The Central Bank of Kenya is this week expected to set the tone for Kenya’s economic direction in 2018 with the first meeting of the Monetary Policy Committee (MPC).
Coming from a year in which the MPC was largely predictable in its deliberate attempts not to destabilise interest rates while inflation and the shilling remained largely in secure territory, the markets will be keen to see what direction the committee makes of this year.
Although 2017 was a delicate year for Kenya’s economy, owing to a severe drought and prolonged electioneering, the MPC maintained its benchmark lending rate at 10 per cent every time it met.
Interest rate capping
While the committee attributed the decision not to adjust the rate to muted inflationary pressures in the economy, analysts reckon the introduction of interest rate capping in 2016 has greatly rendered MPC decisions ineffective.
The last time the MPC adjusted the Central Bank Rate (CBR) in November 2016 it cut the rate by 50 basis points from 10.5 per cent to 10 per cent.
In 2017, Kenya’s monetary indicators remained largely stable with inflation closing the year at 4.5 per cent in the month of December, which translated to a 55-month low and below the government’s preferred ceiling of 5 per cent.
The shilling held tight to the dollar trading at an average of Sh102 while the current account deficit did not exceed 6.5 per cent of gross domestic product.
Foreign reserves also remain way above the statutory requirement of four months of import cover at $7.094 billion in November an equivalent of 4.7 months cover.
Although the economy is expected to rebound and assume a growth trajectory, concerns over shrinking credit to the private sector, rising crude oil prices at the world market and projected strengthening of the dollar might force the MPC to rethink its tendency to play safe with the CBR.
Source of discomfort
“Interest rate capping has made it impossible for MPC to adjust the CBR and I don’t see the possibility of any significant deviation in 2018 although the fundamentals of the economy could necessitate adjustments,” said Churchill Ogutu, research analyst at Genghis Capital.
According to the World Bank, the decline in the private sector’s access to credit over the past three years has played a key role in recent slowdown in economic performance in Kenya. As of last August, private sector credit growth stood at 1.6 per cent of GDP, its lowest in over a decade.
“Improved access to credit requires lowering the cost of credit, removing the interest rate cap, the universal adoption of credit scoring and accelerating the collateral registry,” said the bank in its Kenya Economic Update December 2017 edition.
The outlook for strong credit growth remains dim given depressed demand and the rise in the number of non-performing loans. The need to stimulate private sector credit growth is a reality the MPC must confront despite the rate capping leaving little elbow room for manoeuvre.

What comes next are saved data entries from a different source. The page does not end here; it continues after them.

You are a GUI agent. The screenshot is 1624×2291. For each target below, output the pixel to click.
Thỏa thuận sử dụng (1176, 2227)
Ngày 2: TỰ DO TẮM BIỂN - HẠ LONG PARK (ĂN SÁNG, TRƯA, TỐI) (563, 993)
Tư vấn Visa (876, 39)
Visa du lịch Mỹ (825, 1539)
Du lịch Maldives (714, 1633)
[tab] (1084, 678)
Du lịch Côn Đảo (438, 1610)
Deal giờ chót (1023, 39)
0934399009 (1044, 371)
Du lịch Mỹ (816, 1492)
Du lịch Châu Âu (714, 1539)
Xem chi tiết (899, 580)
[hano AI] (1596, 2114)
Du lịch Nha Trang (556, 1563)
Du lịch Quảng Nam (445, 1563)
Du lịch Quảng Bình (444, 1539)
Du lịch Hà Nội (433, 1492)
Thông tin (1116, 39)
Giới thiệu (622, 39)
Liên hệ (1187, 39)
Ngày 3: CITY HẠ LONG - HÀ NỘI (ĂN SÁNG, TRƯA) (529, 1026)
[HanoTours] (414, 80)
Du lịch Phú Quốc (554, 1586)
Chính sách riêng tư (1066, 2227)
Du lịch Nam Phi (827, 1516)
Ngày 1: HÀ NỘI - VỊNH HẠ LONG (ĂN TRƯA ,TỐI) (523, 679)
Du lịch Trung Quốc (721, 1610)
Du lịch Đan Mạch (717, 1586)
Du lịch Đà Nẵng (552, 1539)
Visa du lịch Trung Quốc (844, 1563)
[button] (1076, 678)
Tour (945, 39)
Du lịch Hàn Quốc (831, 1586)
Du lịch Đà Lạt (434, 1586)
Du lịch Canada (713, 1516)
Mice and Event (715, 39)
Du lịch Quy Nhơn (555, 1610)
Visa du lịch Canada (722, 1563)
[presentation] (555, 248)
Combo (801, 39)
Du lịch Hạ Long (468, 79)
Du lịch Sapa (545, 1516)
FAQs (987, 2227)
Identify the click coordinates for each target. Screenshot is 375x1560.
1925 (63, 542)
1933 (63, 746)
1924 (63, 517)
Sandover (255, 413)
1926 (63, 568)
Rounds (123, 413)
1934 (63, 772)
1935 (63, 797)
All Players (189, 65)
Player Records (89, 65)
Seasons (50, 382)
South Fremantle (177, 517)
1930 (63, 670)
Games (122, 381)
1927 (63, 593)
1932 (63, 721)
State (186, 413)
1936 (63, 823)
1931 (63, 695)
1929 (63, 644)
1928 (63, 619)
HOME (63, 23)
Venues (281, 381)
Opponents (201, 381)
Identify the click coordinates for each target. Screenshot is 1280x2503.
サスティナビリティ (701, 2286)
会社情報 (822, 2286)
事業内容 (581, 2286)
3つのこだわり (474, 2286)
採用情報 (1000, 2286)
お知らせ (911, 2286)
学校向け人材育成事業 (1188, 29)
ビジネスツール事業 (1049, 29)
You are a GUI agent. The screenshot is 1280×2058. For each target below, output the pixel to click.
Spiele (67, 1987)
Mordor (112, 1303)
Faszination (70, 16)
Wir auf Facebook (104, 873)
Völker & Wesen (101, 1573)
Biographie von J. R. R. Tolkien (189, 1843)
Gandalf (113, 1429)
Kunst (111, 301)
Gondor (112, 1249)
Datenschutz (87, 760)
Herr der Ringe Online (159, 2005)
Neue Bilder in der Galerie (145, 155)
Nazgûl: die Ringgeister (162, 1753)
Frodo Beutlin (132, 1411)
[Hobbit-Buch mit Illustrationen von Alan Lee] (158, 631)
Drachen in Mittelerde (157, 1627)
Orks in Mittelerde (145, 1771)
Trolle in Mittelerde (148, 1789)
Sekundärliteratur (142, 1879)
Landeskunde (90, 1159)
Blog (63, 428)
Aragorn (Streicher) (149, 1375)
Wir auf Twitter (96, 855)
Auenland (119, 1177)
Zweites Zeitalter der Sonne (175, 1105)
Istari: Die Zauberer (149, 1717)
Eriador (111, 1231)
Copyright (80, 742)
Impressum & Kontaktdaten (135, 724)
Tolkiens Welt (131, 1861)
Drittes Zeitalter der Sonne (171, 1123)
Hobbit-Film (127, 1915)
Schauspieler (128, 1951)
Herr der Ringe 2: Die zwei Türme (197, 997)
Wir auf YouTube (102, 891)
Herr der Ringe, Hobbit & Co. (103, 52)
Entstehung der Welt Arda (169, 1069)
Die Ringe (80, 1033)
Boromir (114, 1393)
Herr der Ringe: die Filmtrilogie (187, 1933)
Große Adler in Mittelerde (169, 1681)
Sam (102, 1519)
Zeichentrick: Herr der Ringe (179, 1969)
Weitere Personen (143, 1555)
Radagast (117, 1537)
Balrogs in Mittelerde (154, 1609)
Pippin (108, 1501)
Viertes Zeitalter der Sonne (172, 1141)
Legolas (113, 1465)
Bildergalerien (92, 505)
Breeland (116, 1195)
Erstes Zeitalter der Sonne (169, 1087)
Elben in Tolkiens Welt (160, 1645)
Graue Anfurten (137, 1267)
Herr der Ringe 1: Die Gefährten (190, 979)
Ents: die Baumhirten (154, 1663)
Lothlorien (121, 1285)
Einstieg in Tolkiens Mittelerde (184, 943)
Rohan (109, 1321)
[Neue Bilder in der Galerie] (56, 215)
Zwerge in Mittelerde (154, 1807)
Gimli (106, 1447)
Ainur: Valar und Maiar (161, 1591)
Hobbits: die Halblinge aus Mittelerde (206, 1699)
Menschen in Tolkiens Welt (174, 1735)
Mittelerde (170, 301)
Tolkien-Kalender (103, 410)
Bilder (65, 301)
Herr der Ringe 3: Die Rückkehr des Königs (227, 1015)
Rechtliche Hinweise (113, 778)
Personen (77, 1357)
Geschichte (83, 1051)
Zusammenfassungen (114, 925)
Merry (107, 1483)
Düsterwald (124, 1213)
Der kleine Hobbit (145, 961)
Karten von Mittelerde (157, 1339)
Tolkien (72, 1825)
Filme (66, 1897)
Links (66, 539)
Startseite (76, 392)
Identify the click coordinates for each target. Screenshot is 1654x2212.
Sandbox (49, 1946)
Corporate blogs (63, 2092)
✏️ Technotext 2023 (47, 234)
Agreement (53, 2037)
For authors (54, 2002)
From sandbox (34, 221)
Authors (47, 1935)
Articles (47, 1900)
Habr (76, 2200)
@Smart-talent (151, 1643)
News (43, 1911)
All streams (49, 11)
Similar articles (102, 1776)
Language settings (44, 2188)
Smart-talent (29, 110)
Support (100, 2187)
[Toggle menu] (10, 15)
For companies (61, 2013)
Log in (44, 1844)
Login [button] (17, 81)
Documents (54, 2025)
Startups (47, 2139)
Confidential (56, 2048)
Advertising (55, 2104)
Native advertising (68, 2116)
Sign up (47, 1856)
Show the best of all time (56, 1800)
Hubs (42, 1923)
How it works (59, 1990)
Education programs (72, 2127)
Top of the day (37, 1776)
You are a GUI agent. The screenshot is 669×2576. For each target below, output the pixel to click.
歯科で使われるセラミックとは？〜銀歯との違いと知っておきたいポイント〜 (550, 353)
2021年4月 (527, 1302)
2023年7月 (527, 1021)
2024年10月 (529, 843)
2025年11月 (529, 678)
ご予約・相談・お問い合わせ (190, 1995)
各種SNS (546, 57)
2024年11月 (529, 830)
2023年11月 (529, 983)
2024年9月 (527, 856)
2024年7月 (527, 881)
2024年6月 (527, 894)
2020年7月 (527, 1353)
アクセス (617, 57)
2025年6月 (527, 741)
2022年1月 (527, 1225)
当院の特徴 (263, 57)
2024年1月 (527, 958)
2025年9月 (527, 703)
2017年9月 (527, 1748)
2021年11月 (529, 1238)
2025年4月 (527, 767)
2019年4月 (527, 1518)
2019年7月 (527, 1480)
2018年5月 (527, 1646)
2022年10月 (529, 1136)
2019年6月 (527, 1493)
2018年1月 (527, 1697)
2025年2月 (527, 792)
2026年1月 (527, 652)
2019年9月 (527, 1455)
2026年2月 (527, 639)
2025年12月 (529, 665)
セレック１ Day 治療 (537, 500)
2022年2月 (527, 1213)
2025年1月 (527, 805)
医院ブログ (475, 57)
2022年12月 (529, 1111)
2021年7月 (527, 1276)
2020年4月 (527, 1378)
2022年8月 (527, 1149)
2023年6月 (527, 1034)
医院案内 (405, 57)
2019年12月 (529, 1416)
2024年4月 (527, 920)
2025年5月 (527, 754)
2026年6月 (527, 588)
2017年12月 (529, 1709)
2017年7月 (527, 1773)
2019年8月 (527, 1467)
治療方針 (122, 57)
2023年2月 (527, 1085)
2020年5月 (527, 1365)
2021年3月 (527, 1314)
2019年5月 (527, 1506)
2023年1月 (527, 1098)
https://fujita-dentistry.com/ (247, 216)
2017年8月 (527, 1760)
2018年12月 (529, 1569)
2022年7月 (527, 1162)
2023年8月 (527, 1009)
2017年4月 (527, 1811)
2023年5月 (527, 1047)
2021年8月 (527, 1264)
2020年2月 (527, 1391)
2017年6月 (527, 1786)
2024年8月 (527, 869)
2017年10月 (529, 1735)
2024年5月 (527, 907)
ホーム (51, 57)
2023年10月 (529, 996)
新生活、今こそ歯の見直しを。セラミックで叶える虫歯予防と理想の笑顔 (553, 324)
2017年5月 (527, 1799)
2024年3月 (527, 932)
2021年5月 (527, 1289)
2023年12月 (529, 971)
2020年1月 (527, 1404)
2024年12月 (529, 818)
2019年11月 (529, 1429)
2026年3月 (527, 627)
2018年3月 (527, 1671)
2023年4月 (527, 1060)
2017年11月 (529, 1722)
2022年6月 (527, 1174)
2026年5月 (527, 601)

While the credit squeeze to the private sector will remain a major headache for the MPC in 2018, managing inflation in a year when oil prices are on upward trend could prove to be another source of discomfort.
The impact of rising crude oil prices at the international market which hit a three-year high of $70 per barrel last week are already being felt in Kenya with the corresponding increase in fuel prices, something that is expected to trigger food inflation.
“The rising crude oil prices will definitely have an impact on inflation although this could be marginal,” said Timothy Waweru, managing director of Africa Research and Economic Development Consultants.
While improved weather conditions are expected to ensure food prices are stable, the end of the maize subsidy programme is already being felt as witnessed in the rising cost of maize flour from Ksh90 (0.86 US cents) to about Ksh200 ($1.92) per 2kg packet in less than a month, against the government’s prescribed retail price of $1.15.